[START SOURCE PASSAGE]

A parser that can completely parse a PDF document.

It consumes the PDF’s cross-reference tables and trailers. It merges the tables into a single one and provides an interface to individually parse each indirect object using PdfTokenizer.

Parameters:

data (bytes) – The document to be processed.
strict (bool, optional, keyword only) – Whether to warn or fail on issues caused by non-spec-compliance. Defaults to False.

__init__(data: bytes, *, strict: bool = False) → None[source]¶

build_xref_map(subsections: list[PdfXRefSubsection]) → dict[tuple[int, int], PdfXRefEntry][source]¶: Creates a dictionary mapping references to XRef entries in the document.

decrypt(password: str) → PermsAcquired[source]¶

Decrypts this document through the Standard security handler using the provided password.

The standard security handler may specify 2 passwords: an owner password and a user password. The owner password would allow full access to the PDF and the user password should allow access according to the permissions specified in the document.

When the document is decrypted successfully, the object cache is cleared to make way for the new objects in decrypted form.

Returns:

A value specifying the permissions acquired by password.

If the document is not encrypted, defaults to PermsAcquired.OWNER
if the document was not decrypted, defaults to PermsAcquired.NONE

Return type:

PermsAcquired

get_merged_xrefs() → dict[tuple[int, int], PdfXRefEntry][source]¶: Combines all XRef updates in the document into a cross-reference mapping that includes all entries.

get_object(reference: PdfReference[T], cache: bool = True) → T[source]¶

get_object(reference: tuple[int, int], cache: bool = True) → PdfObject | PdfStream | PdfNull | FreeObject

Resolves a reference into the indirect object it points to.

Parameters:

reference (PdfReference | tuple[int, int]) – A PdfReference object or a tuple of two integers representing, in order, the object number and the generation number.

[END SOURCE PASSAGE]
[START RECORDED INFORMATION]

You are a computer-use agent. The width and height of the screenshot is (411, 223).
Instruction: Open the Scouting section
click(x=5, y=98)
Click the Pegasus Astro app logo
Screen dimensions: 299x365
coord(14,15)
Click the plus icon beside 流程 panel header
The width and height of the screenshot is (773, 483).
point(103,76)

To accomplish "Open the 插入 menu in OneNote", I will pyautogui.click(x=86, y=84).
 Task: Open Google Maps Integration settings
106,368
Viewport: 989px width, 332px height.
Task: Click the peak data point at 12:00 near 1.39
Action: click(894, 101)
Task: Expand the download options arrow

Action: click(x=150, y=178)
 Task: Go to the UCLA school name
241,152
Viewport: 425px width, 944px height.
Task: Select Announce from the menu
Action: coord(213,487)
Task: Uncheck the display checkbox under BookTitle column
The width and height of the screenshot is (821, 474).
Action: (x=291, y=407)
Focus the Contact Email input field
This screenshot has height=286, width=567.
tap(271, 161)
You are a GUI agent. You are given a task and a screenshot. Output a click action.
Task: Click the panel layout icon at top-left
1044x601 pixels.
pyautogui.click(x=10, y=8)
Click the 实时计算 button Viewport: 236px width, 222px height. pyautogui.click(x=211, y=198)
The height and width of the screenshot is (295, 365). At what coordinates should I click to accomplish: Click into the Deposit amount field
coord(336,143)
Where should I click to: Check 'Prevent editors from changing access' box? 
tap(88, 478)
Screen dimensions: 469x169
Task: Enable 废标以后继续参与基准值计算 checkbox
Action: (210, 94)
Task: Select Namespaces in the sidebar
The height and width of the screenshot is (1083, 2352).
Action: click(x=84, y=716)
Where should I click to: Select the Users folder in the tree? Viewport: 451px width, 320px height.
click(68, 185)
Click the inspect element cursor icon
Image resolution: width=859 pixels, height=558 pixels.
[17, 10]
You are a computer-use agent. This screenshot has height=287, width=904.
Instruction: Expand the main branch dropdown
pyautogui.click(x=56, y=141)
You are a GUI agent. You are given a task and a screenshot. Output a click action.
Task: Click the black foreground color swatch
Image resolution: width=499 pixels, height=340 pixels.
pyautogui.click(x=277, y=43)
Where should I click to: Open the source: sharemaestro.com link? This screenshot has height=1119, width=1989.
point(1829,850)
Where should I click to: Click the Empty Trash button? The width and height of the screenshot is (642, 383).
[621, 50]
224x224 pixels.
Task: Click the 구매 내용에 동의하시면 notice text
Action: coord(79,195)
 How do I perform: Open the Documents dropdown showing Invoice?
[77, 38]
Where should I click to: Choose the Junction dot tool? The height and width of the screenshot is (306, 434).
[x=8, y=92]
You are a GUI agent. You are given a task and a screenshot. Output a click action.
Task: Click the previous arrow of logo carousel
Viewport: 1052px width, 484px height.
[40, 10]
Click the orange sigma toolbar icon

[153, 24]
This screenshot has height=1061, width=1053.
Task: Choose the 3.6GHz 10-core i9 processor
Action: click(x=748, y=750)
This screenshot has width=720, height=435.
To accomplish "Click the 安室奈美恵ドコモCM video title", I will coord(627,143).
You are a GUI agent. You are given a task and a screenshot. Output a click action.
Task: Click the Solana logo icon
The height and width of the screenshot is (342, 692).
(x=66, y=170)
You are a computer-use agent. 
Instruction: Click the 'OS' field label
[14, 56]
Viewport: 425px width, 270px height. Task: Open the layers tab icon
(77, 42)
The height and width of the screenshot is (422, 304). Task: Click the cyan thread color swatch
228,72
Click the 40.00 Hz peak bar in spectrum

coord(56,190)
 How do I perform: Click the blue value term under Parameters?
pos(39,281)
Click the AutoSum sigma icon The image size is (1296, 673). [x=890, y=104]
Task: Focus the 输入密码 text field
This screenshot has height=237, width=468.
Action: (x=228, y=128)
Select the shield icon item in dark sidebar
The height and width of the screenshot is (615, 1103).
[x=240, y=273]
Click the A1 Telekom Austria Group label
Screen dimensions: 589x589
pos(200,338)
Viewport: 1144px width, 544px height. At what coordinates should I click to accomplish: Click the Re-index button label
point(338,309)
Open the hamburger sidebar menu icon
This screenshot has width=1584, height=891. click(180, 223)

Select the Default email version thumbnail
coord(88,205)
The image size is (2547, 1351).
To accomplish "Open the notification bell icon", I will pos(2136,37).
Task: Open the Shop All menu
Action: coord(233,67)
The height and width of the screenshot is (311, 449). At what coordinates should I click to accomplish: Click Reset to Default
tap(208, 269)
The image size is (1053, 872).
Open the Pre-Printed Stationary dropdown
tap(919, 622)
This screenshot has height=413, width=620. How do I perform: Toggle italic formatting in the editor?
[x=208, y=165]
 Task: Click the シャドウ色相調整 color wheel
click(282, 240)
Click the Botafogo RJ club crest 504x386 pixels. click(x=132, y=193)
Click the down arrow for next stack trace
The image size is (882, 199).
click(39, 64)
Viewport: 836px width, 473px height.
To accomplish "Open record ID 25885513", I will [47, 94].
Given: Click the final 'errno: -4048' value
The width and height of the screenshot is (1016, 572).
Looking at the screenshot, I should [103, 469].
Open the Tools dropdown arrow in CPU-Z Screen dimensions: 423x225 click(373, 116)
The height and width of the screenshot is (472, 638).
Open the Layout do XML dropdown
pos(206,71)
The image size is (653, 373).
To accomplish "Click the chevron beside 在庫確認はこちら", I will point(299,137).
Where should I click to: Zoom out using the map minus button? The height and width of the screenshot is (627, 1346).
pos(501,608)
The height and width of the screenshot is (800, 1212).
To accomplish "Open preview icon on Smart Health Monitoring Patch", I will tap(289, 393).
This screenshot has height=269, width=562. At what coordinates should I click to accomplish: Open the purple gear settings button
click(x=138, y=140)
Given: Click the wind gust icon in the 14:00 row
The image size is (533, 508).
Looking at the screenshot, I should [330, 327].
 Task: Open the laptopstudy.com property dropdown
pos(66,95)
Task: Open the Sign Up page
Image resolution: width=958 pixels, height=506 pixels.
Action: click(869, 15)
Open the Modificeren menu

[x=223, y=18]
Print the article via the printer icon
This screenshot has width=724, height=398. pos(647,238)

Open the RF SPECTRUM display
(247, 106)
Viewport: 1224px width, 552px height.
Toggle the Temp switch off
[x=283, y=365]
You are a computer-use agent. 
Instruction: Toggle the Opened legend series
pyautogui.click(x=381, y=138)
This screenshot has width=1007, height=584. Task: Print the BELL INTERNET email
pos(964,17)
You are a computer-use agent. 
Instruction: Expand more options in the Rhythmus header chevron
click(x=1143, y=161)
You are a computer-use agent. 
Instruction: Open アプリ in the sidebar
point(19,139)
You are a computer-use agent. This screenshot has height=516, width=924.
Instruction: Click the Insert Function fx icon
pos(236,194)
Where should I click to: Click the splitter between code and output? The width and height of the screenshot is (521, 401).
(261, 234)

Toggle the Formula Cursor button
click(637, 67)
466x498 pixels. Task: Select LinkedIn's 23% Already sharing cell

[END RECORDED INFORMATION]

## WHAT THE TASK ASKS
Reproduce the PDF parser documentation word for word, starting at "It consumes the" and ending at "entries in the document.".

## RESPONSE TO THE TASK
It consumes the PDF’s cross-reference tables and trailers. It merges the tables into a single one and provides an interface to individually parse each indirect object using PdfTokenizer.

Parameters:

data (bytes) – The document to be processed.
strict (bool, optional, keyword only) – Whether to warn or fail on issues caused by non-spec-compliance. Defaults to False.

__init__(data: bytes, *, strict: bool = False) → None[source]¶

build_xref_map(subsections: list[PdfXRefSubsection]) → dict[tuple[int, int], PdfXRefEntry][source]¶: Creates a dictionary mapping references to XRef entries in the document.